GIVEN ENTRIES —
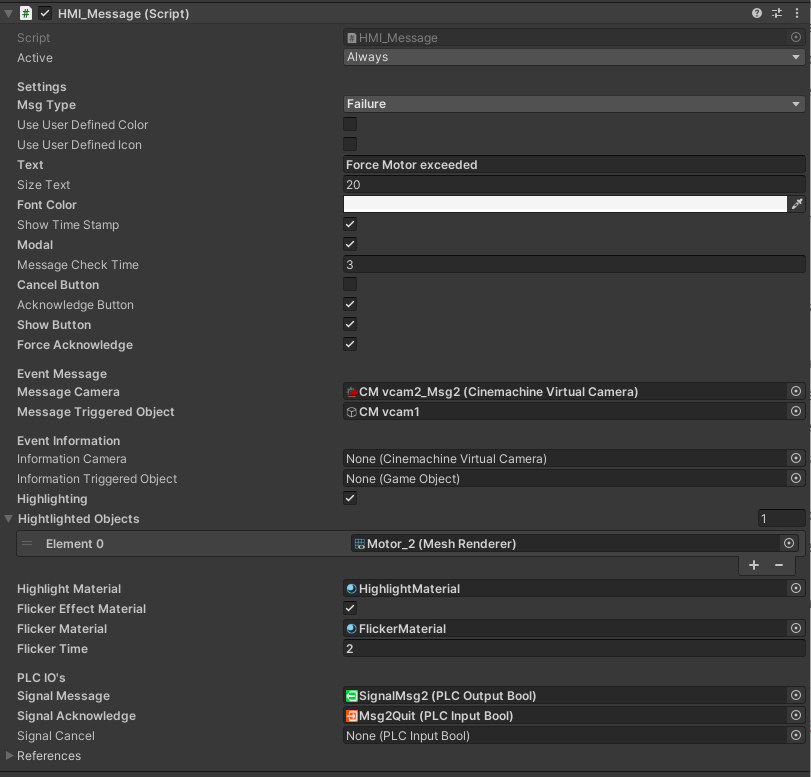Collapse the Hightlighted Objects list
The height and width of the screenshot is (777, 811).
click(x=10, y=519)
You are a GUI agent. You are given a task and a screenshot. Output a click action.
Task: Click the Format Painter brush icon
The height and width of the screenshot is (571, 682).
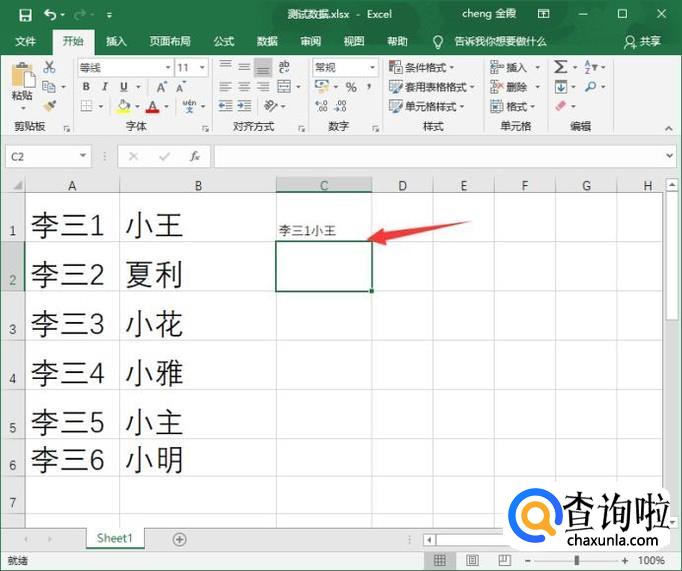[x=50, y=106]
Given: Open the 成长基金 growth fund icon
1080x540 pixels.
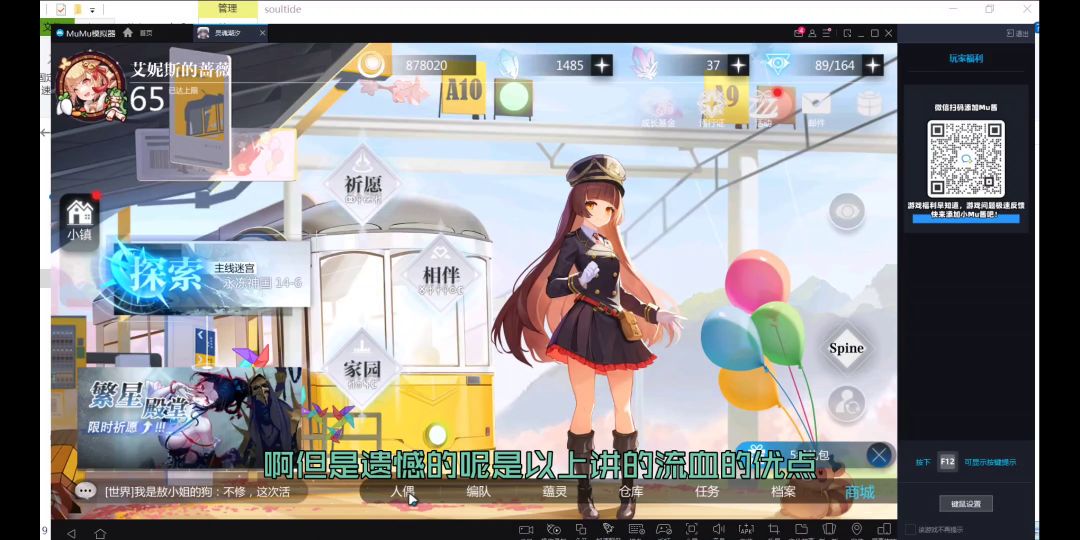Looking at the screenshot, I should click(657, 106).
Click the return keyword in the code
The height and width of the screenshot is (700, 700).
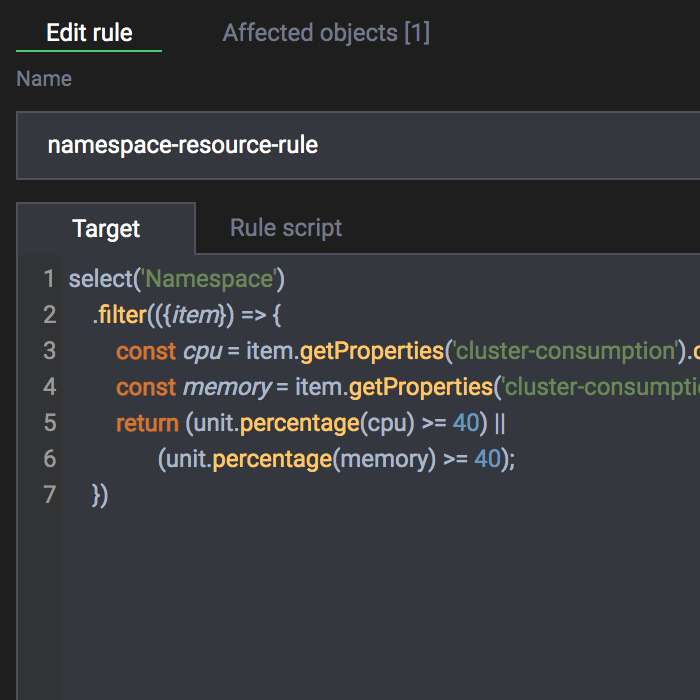point(148,423)
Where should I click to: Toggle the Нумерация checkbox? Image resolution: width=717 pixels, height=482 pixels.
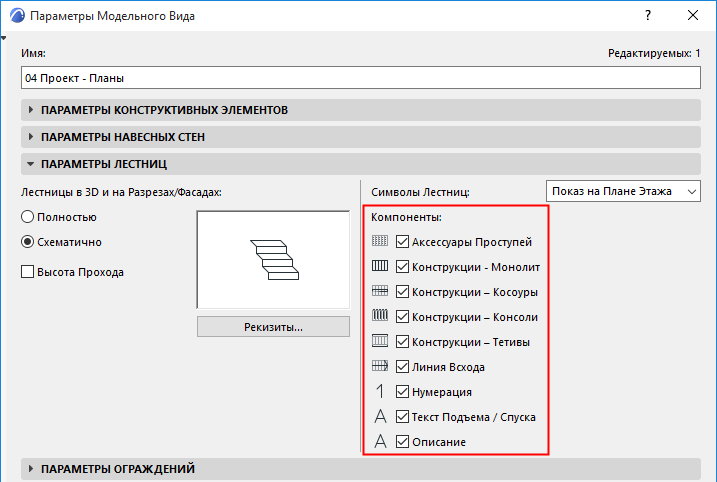403,392
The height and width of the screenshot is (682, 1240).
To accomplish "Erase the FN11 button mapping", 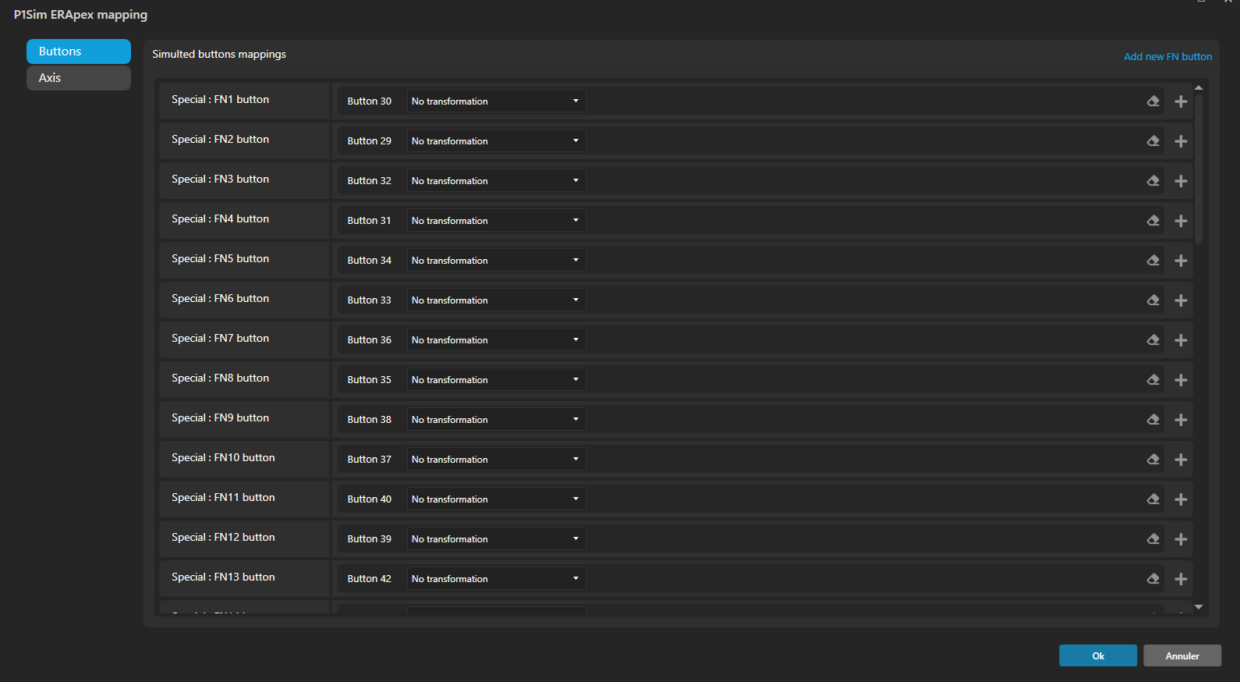I will click(1152, 499).
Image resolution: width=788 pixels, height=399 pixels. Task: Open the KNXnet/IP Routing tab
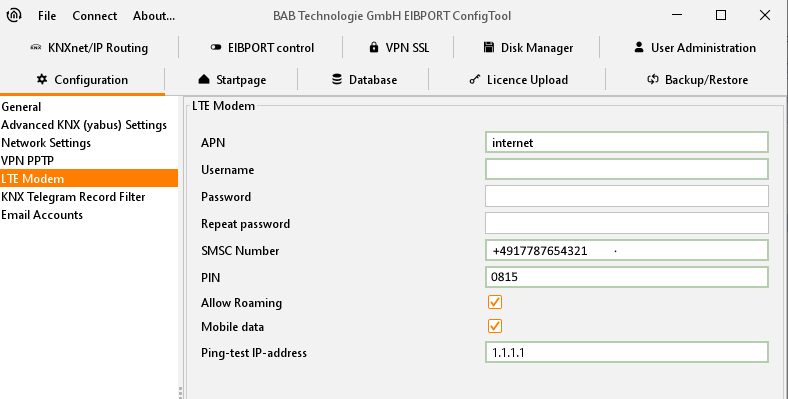click(x=89, y=48)
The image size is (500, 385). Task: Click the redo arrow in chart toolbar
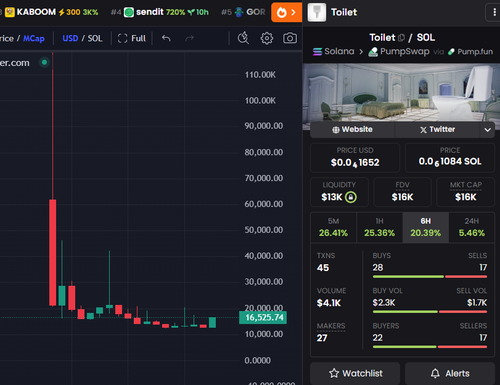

ABOUT THIS TASK — Working from the entries above, reproduce exactly and only the lines beginning with the line that has "Task: Click the Format Painter brush icon" and ending with the line that has "Click the return keyword in the code"; omit all pictures.

ANSWER SPACE —
Task: Click the Format Painter brush icon
The height and width of the screenshot is (571, 682).
[x=50, y=106]
Given: Open the 成长基金 growth fund icon
1080x540 pixels.
Looking at the screenshot, I should click(657, 106).
Click the return keyword in the code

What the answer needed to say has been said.